Excerpt to read:
● ● ● ●

# Trouble establishing connection to Eircom Broadband



## Ash

We're having no luck connecting for the first time to Eircom Broadband - and even less getting useful help from Eircom support line.  
In short, a wired connection via "grey box" modem.  All wires connected correctly.  Can get Local Area Network connection but cannot connect to internet because "DSL is down"   
Have reset the modem, checked the filters, had eircom support people check the line from the other end, all to no avail.  Waited a week so far for a call back from Eircom.  
We beginning to despair!  Broadband is all supposed to be easy.
Computer is about four years old.  It has  Intel PRO/100 VE Network Connection.  (Would this be sufficent to get a wireless connection?)
Can anyone suggest what might be wrong?


----------



## ClubMan

Ash said:


> We're having no luck connecting for the first time to Eircom Broadband - and even less getting useful help from Eircom support line.
> In short, a wired connection via "grey box" modem.  All wires connected correctly.  Can get Local Area Network connection but cannot connect to internet because "DSL is down"


You mean that this is the error displayed on the router (e.g. when connecting a web browser to the router's configuration application - e.g. often http://192.168.1.1 or something like that by default)?


> Computer is about four years old.  It has  Intel PRO/100 VE Network Connection.  (Would this be sufficent to get a wireless connection?)

● ● ● ●

Given information:
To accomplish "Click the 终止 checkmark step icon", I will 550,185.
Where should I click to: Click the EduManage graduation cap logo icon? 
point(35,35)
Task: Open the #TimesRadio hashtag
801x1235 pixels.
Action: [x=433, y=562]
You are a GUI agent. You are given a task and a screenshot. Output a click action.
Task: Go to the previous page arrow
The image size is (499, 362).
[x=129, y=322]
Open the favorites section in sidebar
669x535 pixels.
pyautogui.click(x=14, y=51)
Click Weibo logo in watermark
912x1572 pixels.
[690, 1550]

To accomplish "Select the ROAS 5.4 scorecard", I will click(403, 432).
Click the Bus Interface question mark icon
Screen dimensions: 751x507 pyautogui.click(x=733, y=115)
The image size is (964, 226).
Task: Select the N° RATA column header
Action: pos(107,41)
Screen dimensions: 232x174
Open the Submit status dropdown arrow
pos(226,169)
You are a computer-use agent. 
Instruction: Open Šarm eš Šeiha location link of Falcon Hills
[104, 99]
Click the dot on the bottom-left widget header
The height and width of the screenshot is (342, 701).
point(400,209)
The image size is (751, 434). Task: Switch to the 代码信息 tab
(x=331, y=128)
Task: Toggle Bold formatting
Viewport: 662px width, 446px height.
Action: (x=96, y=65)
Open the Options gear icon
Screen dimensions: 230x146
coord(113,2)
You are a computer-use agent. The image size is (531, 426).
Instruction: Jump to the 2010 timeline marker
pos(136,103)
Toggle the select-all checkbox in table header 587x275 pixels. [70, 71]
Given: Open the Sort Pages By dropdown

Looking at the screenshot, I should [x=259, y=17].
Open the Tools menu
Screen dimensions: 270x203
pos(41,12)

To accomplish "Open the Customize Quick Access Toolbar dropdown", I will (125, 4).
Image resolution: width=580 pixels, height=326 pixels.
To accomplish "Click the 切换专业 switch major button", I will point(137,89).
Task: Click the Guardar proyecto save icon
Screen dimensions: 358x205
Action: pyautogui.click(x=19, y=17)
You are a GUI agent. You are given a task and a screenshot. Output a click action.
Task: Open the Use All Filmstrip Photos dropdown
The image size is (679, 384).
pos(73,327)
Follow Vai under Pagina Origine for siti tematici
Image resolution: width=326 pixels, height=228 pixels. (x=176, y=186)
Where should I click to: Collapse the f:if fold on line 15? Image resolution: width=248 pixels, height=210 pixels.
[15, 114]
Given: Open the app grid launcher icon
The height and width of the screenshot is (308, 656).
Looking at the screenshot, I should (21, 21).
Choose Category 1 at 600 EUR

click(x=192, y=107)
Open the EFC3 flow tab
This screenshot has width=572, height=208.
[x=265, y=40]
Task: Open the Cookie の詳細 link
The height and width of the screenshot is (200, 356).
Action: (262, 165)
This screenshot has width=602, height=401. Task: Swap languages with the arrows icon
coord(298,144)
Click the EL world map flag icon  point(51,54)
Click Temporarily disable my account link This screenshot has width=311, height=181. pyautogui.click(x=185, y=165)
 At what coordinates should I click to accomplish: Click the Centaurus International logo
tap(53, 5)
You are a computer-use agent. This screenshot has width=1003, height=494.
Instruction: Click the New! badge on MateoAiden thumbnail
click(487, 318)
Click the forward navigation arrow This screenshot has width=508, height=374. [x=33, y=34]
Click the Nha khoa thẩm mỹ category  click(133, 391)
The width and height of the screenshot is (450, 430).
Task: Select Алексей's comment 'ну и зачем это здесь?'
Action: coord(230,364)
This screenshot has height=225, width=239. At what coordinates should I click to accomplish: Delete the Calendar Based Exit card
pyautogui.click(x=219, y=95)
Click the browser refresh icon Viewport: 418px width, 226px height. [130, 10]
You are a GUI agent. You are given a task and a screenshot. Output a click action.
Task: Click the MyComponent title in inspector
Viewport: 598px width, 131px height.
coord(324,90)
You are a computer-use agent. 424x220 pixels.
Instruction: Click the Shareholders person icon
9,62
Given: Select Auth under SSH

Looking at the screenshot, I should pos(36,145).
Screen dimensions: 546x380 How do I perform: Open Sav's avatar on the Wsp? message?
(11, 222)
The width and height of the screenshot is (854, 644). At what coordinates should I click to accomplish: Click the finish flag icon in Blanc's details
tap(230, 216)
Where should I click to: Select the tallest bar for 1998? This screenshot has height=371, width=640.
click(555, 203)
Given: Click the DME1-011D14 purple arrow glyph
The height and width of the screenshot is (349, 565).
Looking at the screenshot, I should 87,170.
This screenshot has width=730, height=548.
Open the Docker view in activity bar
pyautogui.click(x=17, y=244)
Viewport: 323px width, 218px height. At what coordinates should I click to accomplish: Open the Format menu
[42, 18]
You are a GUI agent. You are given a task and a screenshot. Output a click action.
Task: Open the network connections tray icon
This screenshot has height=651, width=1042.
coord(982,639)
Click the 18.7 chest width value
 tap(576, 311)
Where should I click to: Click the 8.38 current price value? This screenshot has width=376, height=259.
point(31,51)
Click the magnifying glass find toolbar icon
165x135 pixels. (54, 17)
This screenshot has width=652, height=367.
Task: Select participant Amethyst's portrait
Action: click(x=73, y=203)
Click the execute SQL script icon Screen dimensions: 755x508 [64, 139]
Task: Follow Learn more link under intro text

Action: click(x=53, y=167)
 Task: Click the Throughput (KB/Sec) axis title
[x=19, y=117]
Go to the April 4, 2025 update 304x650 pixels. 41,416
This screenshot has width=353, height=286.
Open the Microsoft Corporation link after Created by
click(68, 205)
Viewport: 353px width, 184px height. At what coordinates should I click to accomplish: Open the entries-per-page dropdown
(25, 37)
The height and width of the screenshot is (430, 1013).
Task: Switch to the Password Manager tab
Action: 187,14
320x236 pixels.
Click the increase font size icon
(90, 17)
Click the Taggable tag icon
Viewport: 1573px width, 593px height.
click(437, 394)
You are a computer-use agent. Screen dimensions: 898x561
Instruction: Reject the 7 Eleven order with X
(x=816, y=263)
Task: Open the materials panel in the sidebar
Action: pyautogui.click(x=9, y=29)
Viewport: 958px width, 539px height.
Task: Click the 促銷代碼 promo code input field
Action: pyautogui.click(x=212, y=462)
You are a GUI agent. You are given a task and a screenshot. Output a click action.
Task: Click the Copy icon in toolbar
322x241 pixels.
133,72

● ● ● ●

What to work on: Write the next part of the forum thread about trouble connecting to Eircom Broadband, starting after its last line. The rows come from a separate source unrelated to the forum thread.

Result for this exercise:
 Can't see why not assuming that this is a wireless adaptor in the first place? Bear in mind that the issue of connecting your _PC _to the _LAN_/router (via wireless or wired connection) is totally separate from connecting your router to eircom/the internet via_ DSL_!


----------



## Sn@kebite

I assume you set up you're "PPPoE Settings"? This basically enables the modem to log into your ISP (NTL). Go to the router address like ClubMan showed you and look at all the settings and make sure they're correct.


----------



## bigjoe_dub

set the speed of the card to auto detect.


----------



## Ash

When we run diagnostics, we get the following message.  

" Diagnostics 
Running this test will help locate problems with your Internet Connection. 

 Diagnostics 

DSL    Fail 
DSL connection is down. Please check the following:
Phone line is securely connected to your Router.
DSL Sync light on front of your Router is green and not blinking
Filters have been installed on all phone jacks that have telephone devices connected to them.
Please try again to connect. 
If problem persists, please contact the help desk.  "

We checked and double checked all the suggestions and noted the DSL light is green but IS blinking slowly.


With regard to the  Intel PRO/100 VE Network Connection already installed on the PC, is that suitable for BOTH wired and wireless broadband connections?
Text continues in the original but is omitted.